In our opinion, the primary evidence of a properly lived childhood is an enormous box of every conceivable Lego piece, from simple bricks to girders and gears, all with a small town’s worth of minifigs swimming through it. It takes years of birthdays and Christmases to accumulate a Lego collection best measured by the pound, but like anything worth doing, it’s worth overdoing.
But what to do with such a collection? Digging through it to find Just the Right Piece™ can be frustrating, and bringing order to the chaos with manual sorting is just so impractical. How about putting some of those bricks to work with a machine-vision Lego sorter built from Lego?

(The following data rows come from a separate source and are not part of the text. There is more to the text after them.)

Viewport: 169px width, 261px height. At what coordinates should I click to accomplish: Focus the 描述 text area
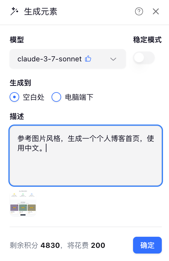point(86,156)
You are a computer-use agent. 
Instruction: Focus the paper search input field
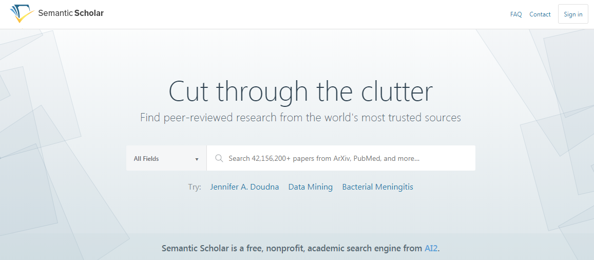click(341, 158)
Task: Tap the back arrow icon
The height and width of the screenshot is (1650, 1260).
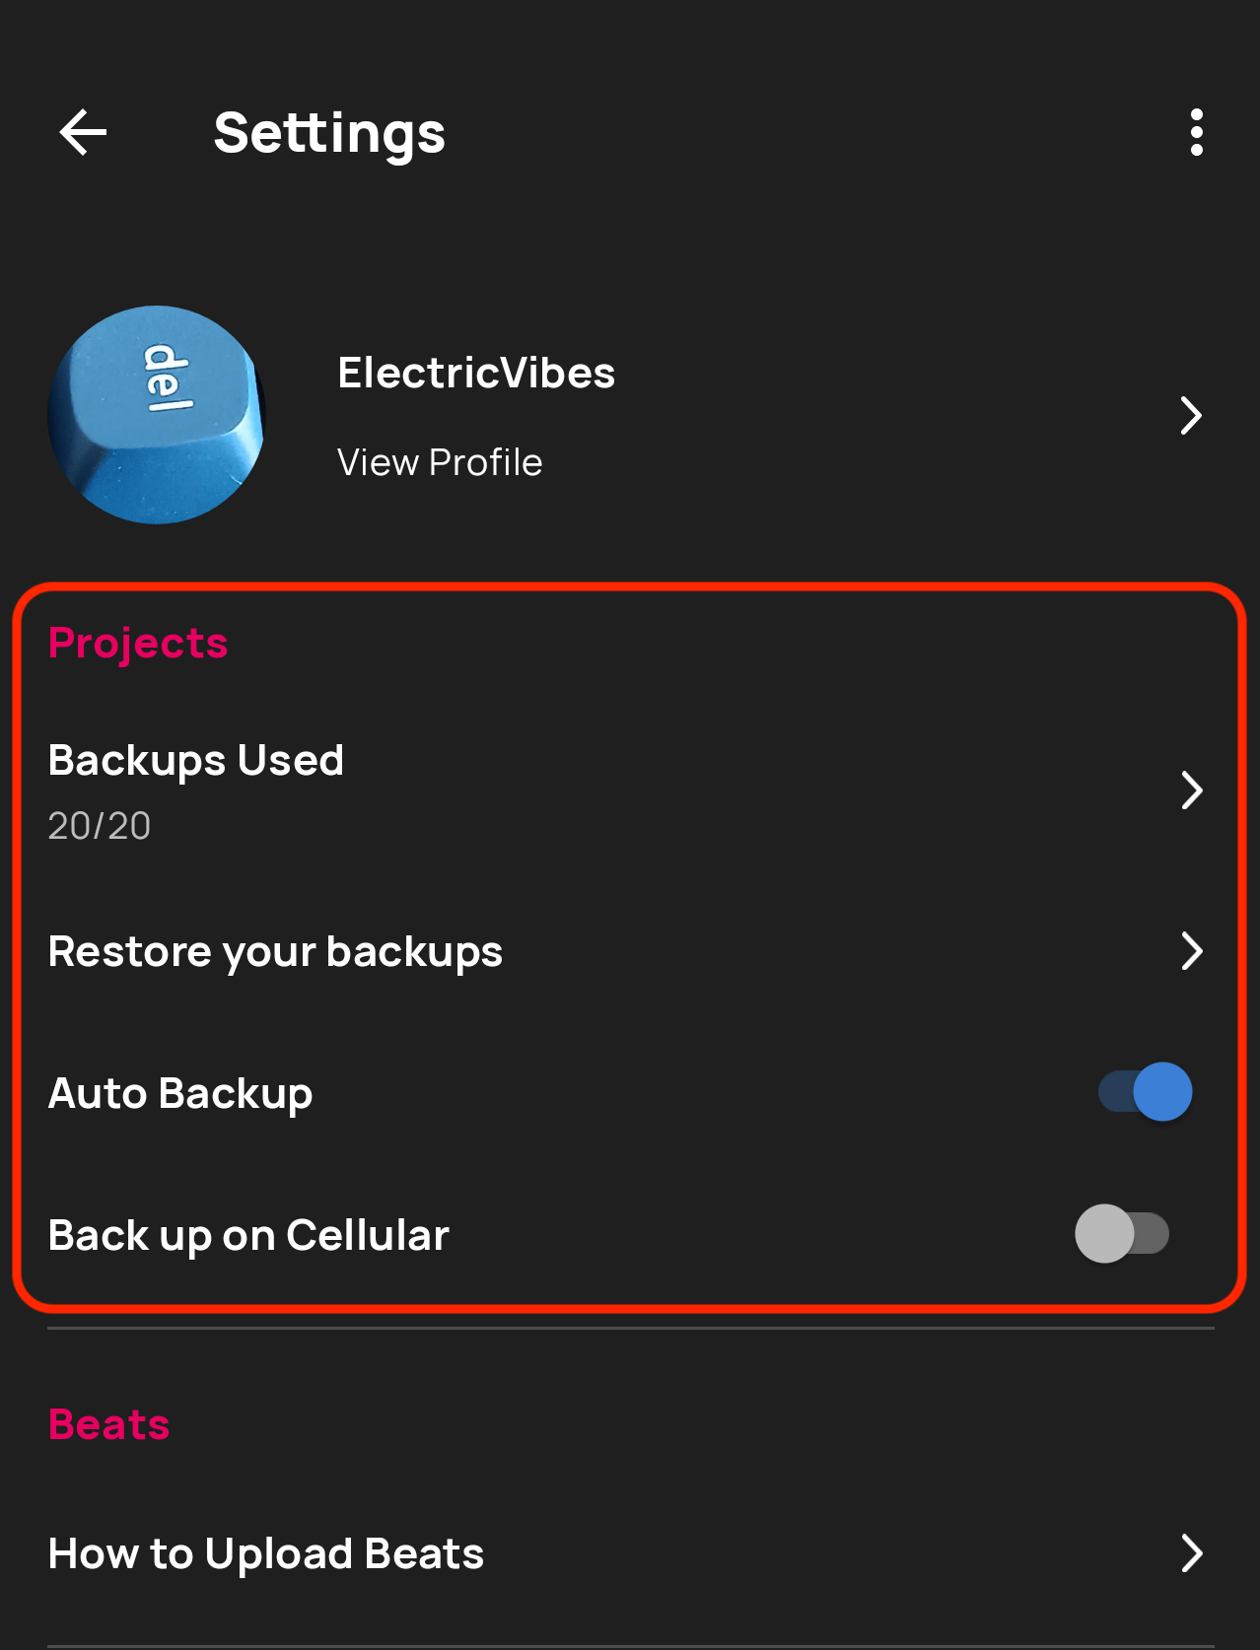Action: 83,133
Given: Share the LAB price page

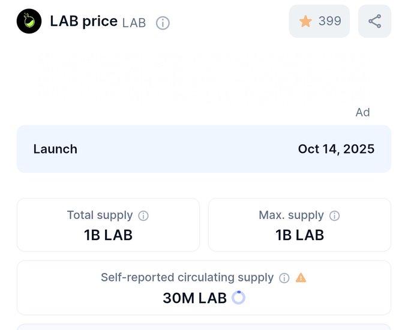Looking at the screenshot, I should pyautogui.click(x=374, y=22).
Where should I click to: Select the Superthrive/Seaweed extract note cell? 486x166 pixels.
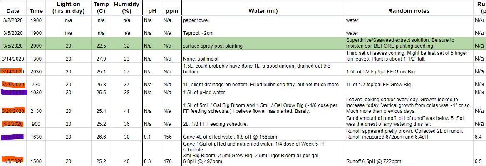pos(409,43)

[Daniel West]’s approach is hardly new – we’ve even featured brick-built Lego sorters before – but we’re impressed by its architecture. First, the mechanical system is amazing. It uses a series of conveyors to transport bricks from a hopper, winnowing the stream down as it goes. The final step is a vibratory feeder that places one piece on a conveyor at a time. Those pass under a camera attached to a Raspberry Pi, where OpenCV does background subtraction from the video stream, applies bounding boxes to the parts, and runs the images through a convolutional neural network (CNN) that’s been trained on a database of every Lego part. Servo-controlled gates then direct the parts into one of 18 bins. See it in action in the video below.
We must admit that we’re not sure what the sorting criteria are, as some bins seem nearly as chaotic as the input mix. Still, we appreciate the fine engineering, and award extra style points for all the Lego goodness.
[via The Verge]
Thanks to [my wife] for the tip.
Yo dawg, I heard you like Lego…
Another project where I’m wondering when perfect conditions for classic machine vision pattern recognition are created and a database of objects available, why a neural net has been thrown in there to slow everything down.
Why weld when duct tape is good enough?
I don’t see that analogy as particularly accurate, it’s more like, why buy $3 worth of standard plastic extrusion when it only takes $10 of filament and 12 hours to 3D print it.
At what point will the combined mass of Legos on planet Earth exceed the mass of Pluto, and will that then relegate Pluto to asteroid status?
Can we build a robot to assemble lego? Can we split it into lots of cube sats? Can we make them find each other in orbit and then make a slow journey to Pluto to build it into a planet?
Please say we can :)
No LEGO left to sort after building this…
That was amazing. I’d love to replicate that to learn how it really works.